La DOP Queso Camerano, la más septentrional de las dedicadas al queso de cabra en España, es una de las embajadoras internacionales de la gastronomía riojana.
Las cuatro variedades de este queso son una delicia para los paladares que aman este alimento.
En La Rioja, cuando la niebla aún duerme sobre los prados, los ganaderos ya están en pie. Estos hombres y mujeres —guardianes de un producto con más de 700 años de historia del que ya hablaba Gonzalo de Berceo— guían sus cabras por los senderos de la montaña. El silbido del pastor, el cencerro que rompe el silencio, el primer rayo de sol que se filtra entre las peñas... En este escenario, íntimo y auténtico, es donde nace la leche que da vida al Queso Camerano.
Ahora se cumplen 20 años desde la recuperación de este producto y su receta ancestral. Esta no fue solo una apuesta por la calidad o el mercado, sino un acto de amor por la memoria gustativa de La Rioja. Dos décadas de resistencia cultural, de excelencia artesanal, de comunidad. Esta delicia ha sido rescatada por la DOP Queso Camerano, la única de La Rioja en torno al queso que fue reconocida oficialmente en 2009 y avalada por la Unión Europea en 2012. Desde entonces, ocupa el lugar que merece en la gastronomía española e internacional.

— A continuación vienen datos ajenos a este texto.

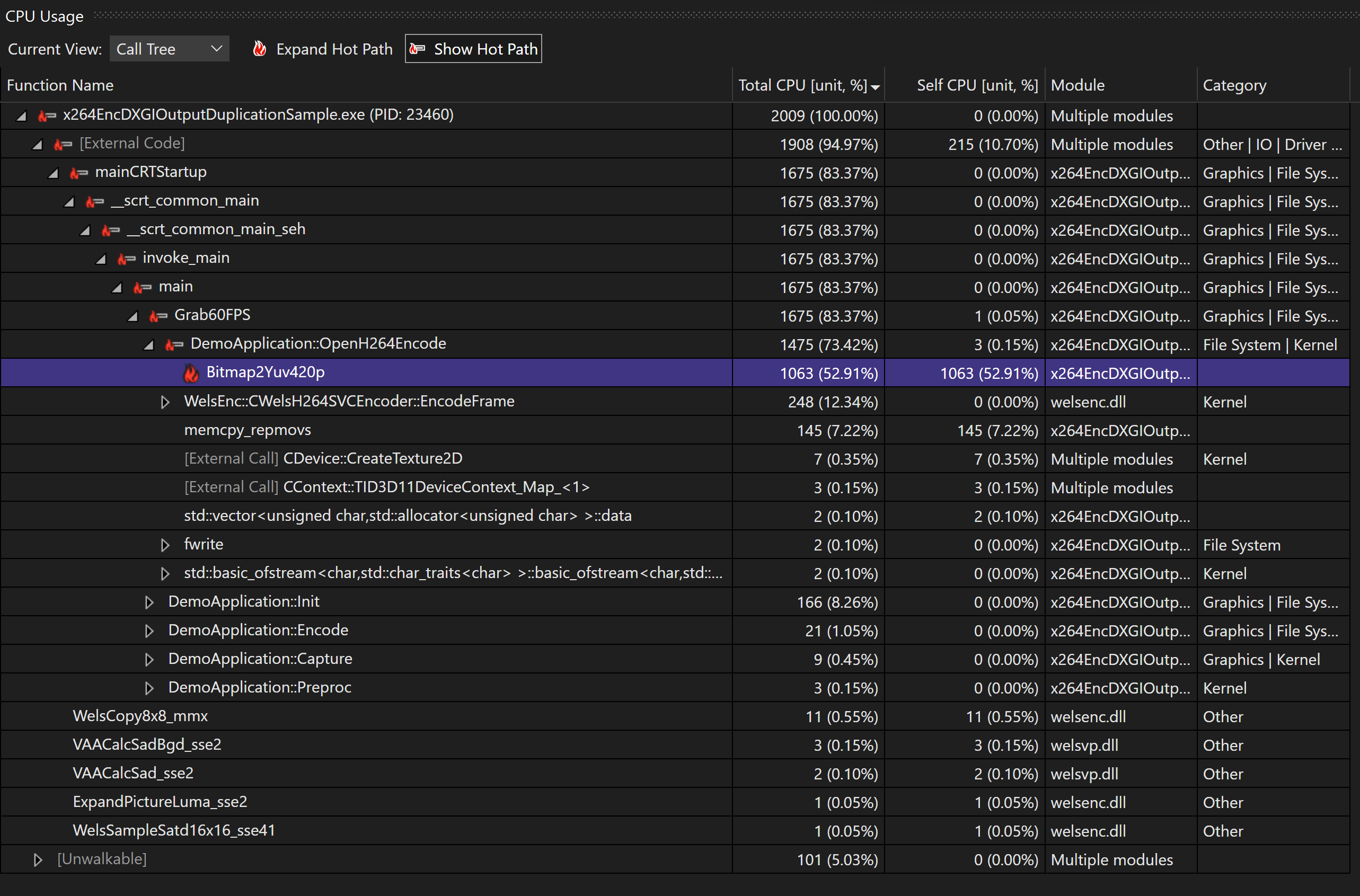Click the Expand Hot Path button
The width and height of the screenshot is (1360, 896).
coord(334,49)

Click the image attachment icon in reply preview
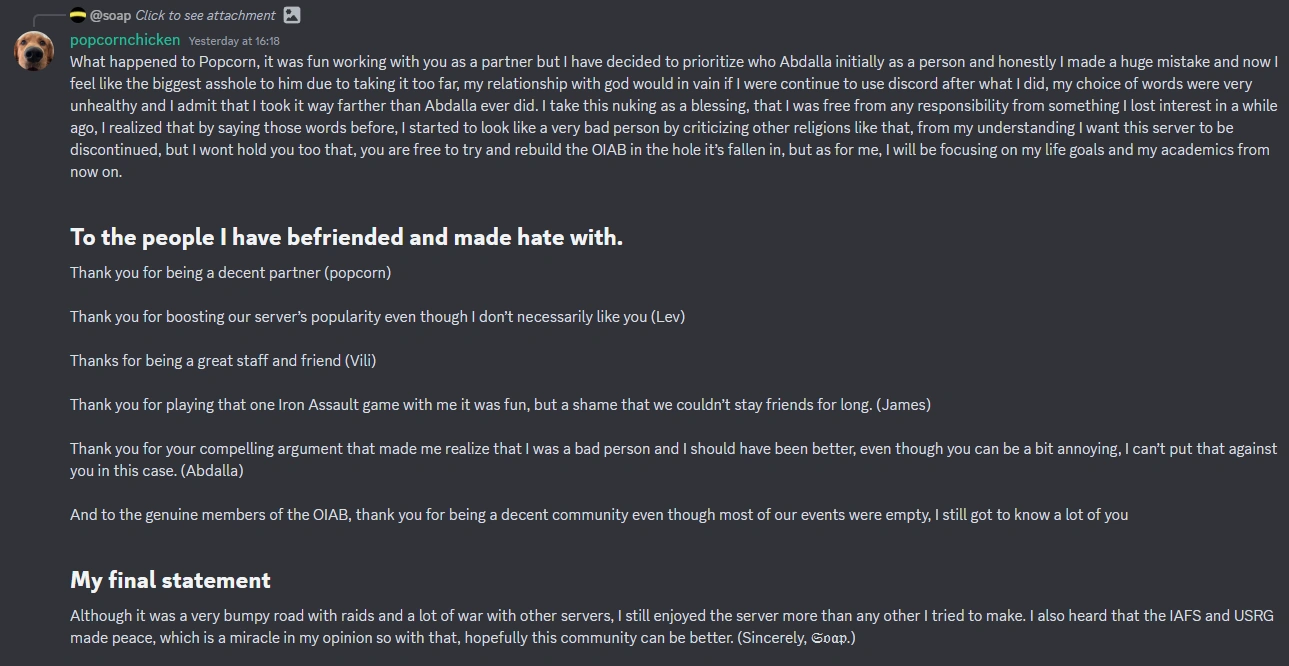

El Queso Camerano nace en 12 ganaderías cuyas cabras se alimentan en libertad de los pastos naturales de la sierra. En ese ecosistema la leche adquiere los matices de su sabor. De allí pasa a las manos expertas de cuatro queserías: Quesos Celia (Arnedo), El Alto Cidakos (Arnedillo), Roca de Cabra (Ortigosa de Cameros) y Lácteos Martínez (Haro), en las que se elabora bajo estrictas pautas de calidad, respetando la tradición y la normativa de seguridad alimentaria. La producción alcanza los 45.000 kilos anuales, de los que el 95% se consume en España. El resto viaja a Alemania, Estados Unidos, Panamá o Chile. Este queso tiene carácter en sus cuatro variedades (fresco, tierno, semicurado y curado) y se reconoce a primera vista por su forma, las marcas trenzadas de su corteza natural réplica de las antiguas cillas de mimbre y por su sabor ligeramente ácido, con notas herbáceas, complejidad aromática y una textura que habla de manos pacientes y aire de montaña.
Javier Martínez, presidente de la DOP Queso Camerano.
La DOP Queso Camerano es una comunidad viva que trabaja para proteger un sistema agroalimentario sostenible. Su apuesta por la ganadería extensiva permite mantener el equilibrio ecológico, conservar la biodiversidad y fijar población en zonas rurales. El presidente de la DOP, Javier Martínez, maestro quesero y defensor de la tradición, mira al futuro con entusiasmo: “Cada vez más personas buscan productos con historia, con origen, con sentido. Nosotros lo tenemos. Nuestro reto es llegar a más mesas sin dejar de ser fieles a lo que somos”.